--- TO DO ---
Rewrite all of the records below as a numbered list, one line per number, with blank lines left out.

◇ ◇ ◇ ◇

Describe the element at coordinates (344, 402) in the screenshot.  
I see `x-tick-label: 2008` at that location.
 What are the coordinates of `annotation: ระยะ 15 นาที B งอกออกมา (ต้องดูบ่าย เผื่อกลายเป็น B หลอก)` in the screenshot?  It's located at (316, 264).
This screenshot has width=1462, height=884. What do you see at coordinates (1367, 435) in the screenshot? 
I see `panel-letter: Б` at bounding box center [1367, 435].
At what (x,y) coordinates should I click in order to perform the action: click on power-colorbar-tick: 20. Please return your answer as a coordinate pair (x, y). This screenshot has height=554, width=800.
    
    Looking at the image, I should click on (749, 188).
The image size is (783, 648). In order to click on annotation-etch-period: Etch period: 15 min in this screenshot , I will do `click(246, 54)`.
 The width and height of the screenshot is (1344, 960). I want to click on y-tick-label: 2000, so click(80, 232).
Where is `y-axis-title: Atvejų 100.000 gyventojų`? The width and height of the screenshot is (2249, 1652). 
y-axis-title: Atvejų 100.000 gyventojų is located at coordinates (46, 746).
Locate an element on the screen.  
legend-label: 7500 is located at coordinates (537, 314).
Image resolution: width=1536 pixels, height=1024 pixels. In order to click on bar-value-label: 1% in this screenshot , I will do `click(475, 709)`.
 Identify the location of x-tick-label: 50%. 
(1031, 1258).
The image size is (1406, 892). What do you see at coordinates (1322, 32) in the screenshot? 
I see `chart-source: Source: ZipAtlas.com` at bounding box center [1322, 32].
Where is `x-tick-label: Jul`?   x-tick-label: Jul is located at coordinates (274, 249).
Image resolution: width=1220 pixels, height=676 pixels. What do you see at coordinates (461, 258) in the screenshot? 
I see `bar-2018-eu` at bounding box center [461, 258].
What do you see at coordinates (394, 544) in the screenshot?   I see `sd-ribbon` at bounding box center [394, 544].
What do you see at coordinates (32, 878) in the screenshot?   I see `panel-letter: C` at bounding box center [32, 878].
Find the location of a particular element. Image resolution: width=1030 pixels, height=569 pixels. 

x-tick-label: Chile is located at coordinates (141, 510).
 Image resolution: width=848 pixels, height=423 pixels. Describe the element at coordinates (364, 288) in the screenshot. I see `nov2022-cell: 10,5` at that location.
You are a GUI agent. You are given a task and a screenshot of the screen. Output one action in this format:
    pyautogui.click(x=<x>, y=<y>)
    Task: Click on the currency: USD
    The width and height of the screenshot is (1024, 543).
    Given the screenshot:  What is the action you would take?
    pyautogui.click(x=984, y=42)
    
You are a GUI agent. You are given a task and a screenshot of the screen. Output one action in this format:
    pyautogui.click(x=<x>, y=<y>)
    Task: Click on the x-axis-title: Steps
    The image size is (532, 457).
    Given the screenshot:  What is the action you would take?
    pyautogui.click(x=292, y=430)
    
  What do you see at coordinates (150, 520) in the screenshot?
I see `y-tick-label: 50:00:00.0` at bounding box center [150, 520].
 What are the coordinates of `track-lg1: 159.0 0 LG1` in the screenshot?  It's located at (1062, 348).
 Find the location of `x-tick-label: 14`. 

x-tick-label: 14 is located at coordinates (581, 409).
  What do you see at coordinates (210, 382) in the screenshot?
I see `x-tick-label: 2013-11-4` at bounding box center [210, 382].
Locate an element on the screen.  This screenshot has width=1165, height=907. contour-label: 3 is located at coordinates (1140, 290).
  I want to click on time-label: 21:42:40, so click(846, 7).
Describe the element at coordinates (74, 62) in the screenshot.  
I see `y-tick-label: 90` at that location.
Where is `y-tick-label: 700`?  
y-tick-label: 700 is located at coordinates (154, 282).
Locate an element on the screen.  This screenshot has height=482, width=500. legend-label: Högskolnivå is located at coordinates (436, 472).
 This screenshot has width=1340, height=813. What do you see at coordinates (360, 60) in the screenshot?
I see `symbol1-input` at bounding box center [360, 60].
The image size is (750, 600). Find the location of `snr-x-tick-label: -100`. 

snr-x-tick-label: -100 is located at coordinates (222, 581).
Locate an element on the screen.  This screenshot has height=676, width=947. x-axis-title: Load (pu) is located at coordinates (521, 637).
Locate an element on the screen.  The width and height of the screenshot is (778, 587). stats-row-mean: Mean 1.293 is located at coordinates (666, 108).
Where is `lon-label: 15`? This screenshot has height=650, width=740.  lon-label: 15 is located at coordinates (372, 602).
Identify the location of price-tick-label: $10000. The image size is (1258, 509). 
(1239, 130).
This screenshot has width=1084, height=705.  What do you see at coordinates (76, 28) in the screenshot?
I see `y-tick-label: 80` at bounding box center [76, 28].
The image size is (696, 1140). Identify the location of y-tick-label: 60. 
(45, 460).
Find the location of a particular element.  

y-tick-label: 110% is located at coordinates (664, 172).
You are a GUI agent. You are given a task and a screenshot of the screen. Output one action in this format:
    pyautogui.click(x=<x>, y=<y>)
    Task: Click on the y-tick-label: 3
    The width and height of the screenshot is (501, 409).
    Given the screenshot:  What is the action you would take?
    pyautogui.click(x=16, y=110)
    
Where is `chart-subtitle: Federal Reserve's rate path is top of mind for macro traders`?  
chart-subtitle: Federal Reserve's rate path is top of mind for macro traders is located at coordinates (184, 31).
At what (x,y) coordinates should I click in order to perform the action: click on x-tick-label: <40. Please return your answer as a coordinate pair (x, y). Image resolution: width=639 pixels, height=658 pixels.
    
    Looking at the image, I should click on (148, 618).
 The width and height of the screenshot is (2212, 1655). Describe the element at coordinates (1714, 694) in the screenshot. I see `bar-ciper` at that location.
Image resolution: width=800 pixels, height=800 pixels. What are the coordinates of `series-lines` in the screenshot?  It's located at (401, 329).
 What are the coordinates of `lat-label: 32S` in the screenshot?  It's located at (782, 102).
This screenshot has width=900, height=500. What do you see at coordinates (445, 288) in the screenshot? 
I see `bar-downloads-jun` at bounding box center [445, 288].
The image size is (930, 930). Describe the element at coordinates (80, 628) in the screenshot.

◇ ◇ ◇ ◇

--- ANSWER BOX ---
1. Describe the element at coordinates (344, 402) in the screenshot.  
2. I see `x-tick-label: 2008` at that location.
3.  What are the coordinates of `annotation: ระยะ 15 นาที B งอกออกมา (ต้องดูบ่าย เผื่อกลายเป็น B หลอก)` in the screenshot?  It's located at (316, 264).
4. This screenshot has width=1462, height=884. What do you see at coordinates (1367, 435) in the screenshot? 
5. I see `panel-letter: Б` at bounding box center [1367, 435].
6. At what (x,y) coordinates should I click in order to perform the action: click on power-colorbar-tick: 20. Please return your answer as a coordinate pair (x, y). This screenshot has height=554, width=800.
7.     Looking at the image, I should click on (749, 188).
8. The image size is (783, 648). In order to click on annotation-etch-period: Etch period: 15 min in this screenshot , I will do `click(246, 54)`.
9.  The width and height of the screenshot is (1344, 960). I want to click on y-tick-label: 2000, so click(80, 232).
10. Where is `y-axis-title: Atvejų 100.000 gyventojų`? The width and height of the screenshot is (2249, 1652). 
11. y-axis-title: Atvejų 100.000 gyventojų is located at coordinates (46, 746).
12. Locate an element on the screen.  
13. legend-label: 7500 is located at coordinates (537, 314).
14. Image resolution: width=1536 pixels, height=1024 pixels. In order to click on bar-value-label: 1% in this screenshot , I will do `click(475, 709)`.
15.  Identify the location of x-tick-label: 50%. 
16. (1031, 1258).
17. The image size is (1406, 892). What do you see at coordinates (1322, 32) in the screenshot? 
18. I see `chart-source: Source: ZipAtlas.com` at bounding box center [1322, 32].
19. Where is `x-tick-label: Jul`?   x-tick-label: Jul is located at coordinates (274, 249).
20. Image resolution: width=1220 pixels, height=676 pixels. What do you see at coordinates (461, 258) in the screenshot? 
21. I see `bar-2018-eu` at bounding box center [461, 258].
22. What do you see at coordinates (394, 544) in the screenshot?   I see `sd-ribbon` at bounding box center [394, 544].
23. What do you see at coordinates (32, 878) in the screenshot?   I see `panel-letter: C` at bounding box center [32, 878].
24. Find the location of a particular element. Image resolution: width=1030 pixels, height=569 pixels. 
25. x-tick-label: Chile is located at coordinates (141, 510).
26.  Image resolution: width=848 pixels, height=423 pixels. Describe the element at coordinates (364, 288) in the screenshot. I see `nov2022-cell: 10,5` at that location.
27. You are a GUI agent. You are given a task and a screenshot of the screen. Output one action in this format:
28.     pyautogui.click(x=<x>, y=<y>)
29.     Task: Click on the currency: USD
30.     The width and height of the screenshot is (1024, 543).
31.     Given the screenshot:  What is the action you would take?
32.     pyautogui.click(x=984, y=42)
33. You are a GUI agent. You are given a task and a screenshot of the screen. Output one action in this format:
34.     pyautogui.click(x=<x>, y=<y>)
35.     Task: Click on the x-axis-title: Steps
36.     The image size is (532, 457).
37.     Given the screenshot:  What is the action you would take?
38.     pyautogui.click(x=292, y=430)
39.   What do you see at coordinates (150, 520) in the screenshot?
40. I see `y-tick-label: 50:00:00.0` at bounding box center [150, 520].
41.  What are the coordinates of `track-lg1: 159.0 0 LG1` in the screenshot?  It's located at (1062, 348).
42.  Find the location of `x-tick-label: 14`. 
43. x-tick-label: 14 is located at coordinates (581, 409).
44.   What do you see at coordinates (210, 382) in the screenshot?
45. I see `x-tick-label: 2013-11-4` at bounding box center [210, 382].
46. Locate an element on the screen.  This screenshot has width=1165, height=907. contour-label: 3 is located at coordinates (1140, 290).
47.   I want to click on time-label: 21:42:40, so click(846, 7).
48. Describe the element at coordinates (74, 62) in the screenshot.  
49. I see `y-tick-label: 90` at that location.
50. Where is `y-tick-label: 700`?  
51. y-tick-label: 700 is located at coordinates (154, 282).
52. Locate an element on the screen.  This screenshot has height=482, width=500. legend-label: Högskolnivå is located at coordinates (436, 472).
53.  This screenshot has width=1340, height=813. What do you see at coordinates (360, 60) in the screenshot?
54. I see `symbol1-input` at bounding box center [360, 60].
55. The image size is (750, 600). Find the location of `snr-x-tick-label: -100`. 
56. snr-x-tick-label: -100 is located at coordinates (222, 581).
57. Locate an element on the screen.  This screenshot has height=676, width=947. x-axis-title: Load (pu) is located at coordinates (521, 637).
58. Locate an element on the screen.  The width and height of the screenshot is (778, 587). stats-row-mean: Mean 1.293 is located at coordinates (666, 108).
59. Where is `lon-label: 15`? This screenshot has height=650, width=740.  lon-label: 15 is located at coordinates (372, 602).
60. Identify the location of price-tick-label: $10000. The image size is (1258, 509). 
61. (1239, 130).
62. This screenshot has width=1084, height=705.  What do you see at coordinates (76, 28) in the screenshot?
63. I see `y-tick-label: 80` at bounding box center [76, 28].
64. The image size is (696, 1140). Identify the location of y-tick-label: 60. 
65. (45, 460).
66. Find the location of a particular element.  
67. y-tick-label: 110% is located at coordinates (664, 172).
68. You are a GUI agent. You are given a task and a screenshot of the screen. Output one action in this format:
69.     pyautogui.click(x=<x>, y=<y>)
70.     Task: Click on the y-tick-label: 3
71.     The width and height of the screenshot is (501, 409).
72.     Given the screenshot:  What is the action you would take?
73.     pyautogui.click(x=16, y=110)
74. Where is `chart-subtitle: Federal Reserve's rate path is top of mind for macro traders`?  
75. chart-subtitle: Federal Reserve's rate path is top of mind for macro traders is located at coordinates (184, 31).
76. At what (x,y) coordinates should I click in order to perform the action: click on x-tick-label: <40. Please return your answer as a coordinate pair (x, y). Image resolution: width=639 pixels, height=658 pixels.
77.     Looking at the image, I should click on (148, 618).
78.  The width and height of the screenshot is (2212, 1655). Describe the element at coordinates (1714, 694) in the screenshot. I see `bar-ciper` at that location.
79. Image resolution: width=800 pixels, height=800 pixels. What are the coordinates of `series-lines` in the screenshot?  It's located at (401, 329).
80.  What are the coordinates of `lat-label: 32S` in the screenshot?  It's located at (782, 102).
81. This screenshot has width=900, height=500. What do you see at coordinates (445, 288) in the screenshot? 
82. I see `bar-downloads-jun` at bounding box center [445, 288].
83. The image size is (930, 930). Describe the element at coordinates (80, 628) in the screenshot.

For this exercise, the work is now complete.